Fourth, costs for Solar PV are dropping precipitously, bringing them more in line with the price of carbon-energy equivalents. A 2013 report from the Edison Electric Institute, titled, Disruption Challenges, notes that, “while some will question the sustainability of cost-curve trends experienced, it is expected that PV Panel costs will not increase (or not increase meaningfully)”. The report also notes that, “if PV system costs decline even further, the market opportunity grows exponentially”. Related to this, Federal support for solar energy is expected to grow. Ernest Moniz President Obama’s appointee at the Department of Energy, notes, “I will admit to being very bullish on solar in the long term.” “Building on much of the work that the DoE has been doing for the last four years is important,” Dr. Moniz also noted, “We don’t need to reinvent a lot of what’s going on at DoE but rather continue to fund it and continue to make it a priority.”
CSG Trending in Michigan
While CSG’s are very new to Michigan, a number of important initiatives are currently underway in the state. First, the Great lakes Renewable Energy Association has launched a new Community Solar program to identify and remove market barriers to CSG’s (see: (http://www.glrea.org/, “Community Solar White Paper”). Second, early in 2013, the Michigan Energy Office (MEO) contracted with the Clean Energy Coalition to develop a model Solar PV Permitting Guidebook that will educate communities on ways to streamline local ordinances and permitting processes that often make solar PV cost prohibitive. In March 2013, the MEO also let a second RFP for a Community Solar PV Garden project to study the feasibility of various different types of CSG’s within the context of “Home Rule.”
Lastly, in April 2013 the Traverse City Light and Power (TCL&P) became the first community in the state to approve a new Community Solar Garden Project for residents. The TCL&P CSG partnership with Cherryland Cooperative allows customers to lease part of a larger PV array. TCL&P also offers a $75 rebate to customers through its Energy Smart program to reduce the one-time leasing fee (the lease will also be transferrable if a customer moves out of the two utility’s service areas). Customers will receive a renewable energy credit on their monthly statement reflecting the amount of solar energy produced for the month (for more information please see: http://www.tclp.org/Mutual/CommunitySolar/EnergySmart).

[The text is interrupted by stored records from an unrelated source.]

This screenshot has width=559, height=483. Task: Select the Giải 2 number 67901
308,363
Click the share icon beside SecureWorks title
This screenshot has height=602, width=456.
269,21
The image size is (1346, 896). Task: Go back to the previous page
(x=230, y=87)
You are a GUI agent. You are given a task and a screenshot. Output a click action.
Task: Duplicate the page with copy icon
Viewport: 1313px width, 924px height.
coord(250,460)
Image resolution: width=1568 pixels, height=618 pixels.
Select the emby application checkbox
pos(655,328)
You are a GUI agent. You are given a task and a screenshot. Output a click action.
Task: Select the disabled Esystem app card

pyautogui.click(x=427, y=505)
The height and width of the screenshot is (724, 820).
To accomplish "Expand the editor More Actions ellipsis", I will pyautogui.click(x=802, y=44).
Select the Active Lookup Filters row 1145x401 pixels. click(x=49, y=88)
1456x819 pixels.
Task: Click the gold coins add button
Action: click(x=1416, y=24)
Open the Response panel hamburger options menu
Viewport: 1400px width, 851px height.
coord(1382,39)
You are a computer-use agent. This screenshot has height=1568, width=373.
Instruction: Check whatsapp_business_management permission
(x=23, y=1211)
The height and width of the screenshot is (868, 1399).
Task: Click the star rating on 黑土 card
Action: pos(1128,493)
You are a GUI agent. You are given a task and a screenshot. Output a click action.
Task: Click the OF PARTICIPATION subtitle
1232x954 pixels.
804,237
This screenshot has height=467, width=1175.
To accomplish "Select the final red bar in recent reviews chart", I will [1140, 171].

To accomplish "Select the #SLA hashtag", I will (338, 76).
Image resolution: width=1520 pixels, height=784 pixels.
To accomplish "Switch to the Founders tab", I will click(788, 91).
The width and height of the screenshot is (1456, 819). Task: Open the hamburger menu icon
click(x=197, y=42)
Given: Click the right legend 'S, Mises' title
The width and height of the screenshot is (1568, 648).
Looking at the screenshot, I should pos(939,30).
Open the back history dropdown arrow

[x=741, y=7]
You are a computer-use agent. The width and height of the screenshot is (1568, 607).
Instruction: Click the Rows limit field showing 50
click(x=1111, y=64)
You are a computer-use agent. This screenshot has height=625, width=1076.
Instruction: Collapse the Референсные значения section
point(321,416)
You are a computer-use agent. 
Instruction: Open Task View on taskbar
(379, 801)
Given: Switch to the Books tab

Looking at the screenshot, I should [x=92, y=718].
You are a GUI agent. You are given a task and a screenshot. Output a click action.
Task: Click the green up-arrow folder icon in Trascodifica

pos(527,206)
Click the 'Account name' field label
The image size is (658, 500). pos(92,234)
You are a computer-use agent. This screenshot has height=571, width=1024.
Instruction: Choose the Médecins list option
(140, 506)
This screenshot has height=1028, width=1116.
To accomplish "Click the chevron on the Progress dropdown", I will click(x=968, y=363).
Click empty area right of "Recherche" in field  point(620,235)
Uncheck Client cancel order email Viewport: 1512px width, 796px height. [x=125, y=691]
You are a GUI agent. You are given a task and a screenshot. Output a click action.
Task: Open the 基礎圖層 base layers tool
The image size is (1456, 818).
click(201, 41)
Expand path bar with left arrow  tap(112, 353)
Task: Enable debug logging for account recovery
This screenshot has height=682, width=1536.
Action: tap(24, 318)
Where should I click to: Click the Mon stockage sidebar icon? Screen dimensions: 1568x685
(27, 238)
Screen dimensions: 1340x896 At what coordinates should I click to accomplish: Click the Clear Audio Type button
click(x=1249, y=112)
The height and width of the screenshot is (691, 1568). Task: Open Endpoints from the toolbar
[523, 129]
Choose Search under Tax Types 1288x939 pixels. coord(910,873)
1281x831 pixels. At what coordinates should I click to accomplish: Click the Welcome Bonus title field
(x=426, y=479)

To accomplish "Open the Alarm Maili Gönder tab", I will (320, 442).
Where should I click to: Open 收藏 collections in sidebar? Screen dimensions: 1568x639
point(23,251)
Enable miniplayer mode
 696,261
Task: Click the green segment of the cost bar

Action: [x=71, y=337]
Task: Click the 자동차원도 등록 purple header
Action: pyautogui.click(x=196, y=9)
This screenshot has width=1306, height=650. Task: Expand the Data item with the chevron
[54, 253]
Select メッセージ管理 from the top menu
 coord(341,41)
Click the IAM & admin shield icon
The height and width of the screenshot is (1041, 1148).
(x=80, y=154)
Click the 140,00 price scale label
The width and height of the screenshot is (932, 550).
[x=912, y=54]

More Interest in the Future
In summary, Community Solar PV Garden’s (CSG’s) are an innovative financing and ownership model for Distributed Generation (DG)/Distributed Energy Resource (DER) solar PV power production systems. With continuing reductions in the installed cost/watt for solar PV, streamlining of financing and ownership models growing and increased interest in CSG’s as a community/economic reinvention tool, Michigan can expect to see a lot more interest in CSG in the future.